Abstract:
A rotary connector comprising first and second printed wiring boards that rotate relative to each other and that are electrically interconnected using spring loaded pogo-stick type contacts. The spring-loaded contacts are used to transfer electrical signals or power to metallized rings or contacts formed on the first printed wiring board. The spring-loaded pogo-stick type contacts are very rugged and provide for a rotary connector having long life.

Description:
This is a continuation of application Ser. No. 08/445,519 filed May 22, 1995, now abandoned. 
    
    
     BACKGROUND OF THE INVENTION 
     The present invention generally relates to rotary connectors, and more particularly, to an improved spring loaded connector comprising rotatable printed wiring boards electrically interconnected by spring loaded contacts. 
     The purpose of a rotary connector is to transmit power or signals from a stationary object to a moving or rotating object. A conventional slip ring connector is a very fragile device. Conventional slip rings are impractical and very vulnerable to road hazards for use in automobile and transportation vehicles. In harsh environments, such as those encountered in aircraft and vehicular use, such slip ring connectors often fail due to the fragile nature of brushes and rings used therein. 
     Therefore, it is an objective of the present invention to provide for an improved rotary connector comprising rotatable printed wiring boards electrically interconnected by spring loaded contacts. 

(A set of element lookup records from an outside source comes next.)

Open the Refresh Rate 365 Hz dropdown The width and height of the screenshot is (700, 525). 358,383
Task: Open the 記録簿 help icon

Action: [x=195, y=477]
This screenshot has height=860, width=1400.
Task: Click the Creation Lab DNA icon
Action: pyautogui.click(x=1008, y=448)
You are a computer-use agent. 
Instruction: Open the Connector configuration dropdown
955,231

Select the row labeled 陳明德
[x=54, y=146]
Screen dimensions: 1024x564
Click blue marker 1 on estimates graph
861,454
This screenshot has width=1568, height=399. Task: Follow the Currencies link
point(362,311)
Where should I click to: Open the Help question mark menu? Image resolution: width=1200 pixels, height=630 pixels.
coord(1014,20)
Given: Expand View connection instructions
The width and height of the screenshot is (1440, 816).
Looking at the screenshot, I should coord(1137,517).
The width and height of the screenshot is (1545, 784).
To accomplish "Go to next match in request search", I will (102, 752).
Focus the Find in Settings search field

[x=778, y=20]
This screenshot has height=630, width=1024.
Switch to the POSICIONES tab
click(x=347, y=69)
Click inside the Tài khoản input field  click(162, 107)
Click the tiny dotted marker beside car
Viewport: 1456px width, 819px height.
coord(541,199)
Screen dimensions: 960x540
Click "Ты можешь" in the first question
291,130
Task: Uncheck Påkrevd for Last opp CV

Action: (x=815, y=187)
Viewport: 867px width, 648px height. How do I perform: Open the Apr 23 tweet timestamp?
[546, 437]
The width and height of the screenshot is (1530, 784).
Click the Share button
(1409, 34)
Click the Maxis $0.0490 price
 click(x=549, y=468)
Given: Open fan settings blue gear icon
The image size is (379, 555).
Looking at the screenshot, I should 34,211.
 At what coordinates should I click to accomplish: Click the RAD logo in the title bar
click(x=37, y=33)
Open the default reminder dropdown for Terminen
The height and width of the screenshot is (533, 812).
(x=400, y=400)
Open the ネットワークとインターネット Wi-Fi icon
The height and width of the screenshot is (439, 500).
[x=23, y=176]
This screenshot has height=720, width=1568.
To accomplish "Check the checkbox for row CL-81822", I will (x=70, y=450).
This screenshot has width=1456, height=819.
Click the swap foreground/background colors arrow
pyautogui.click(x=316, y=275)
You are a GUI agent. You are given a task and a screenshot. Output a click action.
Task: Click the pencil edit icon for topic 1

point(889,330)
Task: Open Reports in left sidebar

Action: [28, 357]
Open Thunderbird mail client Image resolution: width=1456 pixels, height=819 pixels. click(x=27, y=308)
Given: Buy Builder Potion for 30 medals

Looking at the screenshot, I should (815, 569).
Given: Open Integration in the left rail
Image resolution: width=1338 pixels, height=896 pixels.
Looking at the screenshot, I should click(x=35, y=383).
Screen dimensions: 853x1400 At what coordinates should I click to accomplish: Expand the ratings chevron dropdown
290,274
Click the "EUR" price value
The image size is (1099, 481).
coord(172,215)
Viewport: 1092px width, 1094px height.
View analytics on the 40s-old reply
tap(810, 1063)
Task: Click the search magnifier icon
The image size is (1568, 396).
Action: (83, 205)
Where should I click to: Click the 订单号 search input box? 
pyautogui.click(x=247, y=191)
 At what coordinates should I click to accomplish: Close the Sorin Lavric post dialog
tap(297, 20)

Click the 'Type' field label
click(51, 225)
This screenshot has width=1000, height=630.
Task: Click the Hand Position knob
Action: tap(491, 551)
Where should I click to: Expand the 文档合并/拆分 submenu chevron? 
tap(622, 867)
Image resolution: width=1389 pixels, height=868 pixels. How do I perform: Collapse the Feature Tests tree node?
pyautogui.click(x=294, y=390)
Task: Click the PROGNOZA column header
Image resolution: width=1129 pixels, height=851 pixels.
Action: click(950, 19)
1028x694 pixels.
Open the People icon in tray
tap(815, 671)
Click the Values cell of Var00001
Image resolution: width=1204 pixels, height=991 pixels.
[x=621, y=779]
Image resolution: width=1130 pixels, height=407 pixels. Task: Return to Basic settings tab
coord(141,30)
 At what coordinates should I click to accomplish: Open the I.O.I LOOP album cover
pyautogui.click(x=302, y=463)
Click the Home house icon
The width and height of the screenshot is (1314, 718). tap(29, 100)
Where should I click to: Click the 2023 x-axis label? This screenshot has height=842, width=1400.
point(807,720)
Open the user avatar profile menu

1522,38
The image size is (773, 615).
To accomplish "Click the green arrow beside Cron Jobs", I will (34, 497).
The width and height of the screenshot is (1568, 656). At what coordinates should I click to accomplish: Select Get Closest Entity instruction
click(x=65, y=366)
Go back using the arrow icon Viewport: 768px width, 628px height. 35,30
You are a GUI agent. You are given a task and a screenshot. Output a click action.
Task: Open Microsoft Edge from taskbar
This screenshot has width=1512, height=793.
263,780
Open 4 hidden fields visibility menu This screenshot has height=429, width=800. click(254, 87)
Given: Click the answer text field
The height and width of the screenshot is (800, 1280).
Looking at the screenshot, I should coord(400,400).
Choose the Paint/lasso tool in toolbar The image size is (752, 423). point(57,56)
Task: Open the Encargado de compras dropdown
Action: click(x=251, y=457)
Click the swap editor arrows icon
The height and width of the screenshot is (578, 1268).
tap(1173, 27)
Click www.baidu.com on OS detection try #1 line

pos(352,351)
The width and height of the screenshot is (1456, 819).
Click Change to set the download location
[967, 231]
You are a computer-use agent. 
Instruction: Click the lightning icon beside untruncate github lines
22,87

     SUMMARY OF THE INVENTION 
     In order to meet the above and other objectives, the present invention provides for a spring loaded connector the uses printed wiring boards that rotate relative to each other that are electrically interconnected using a plurality of sets of spring loaded pogo-stick type contacts. In the present invention, the spring-loaded rotary connector pogo-stick type contacts are used to transfer electrical signals or power between two sets of metallized contacts formed on printed wiring boards, for example. The spring-loaded rotary connector pogo-stick type contacts are very rugged and provide for a rotary connector having long life.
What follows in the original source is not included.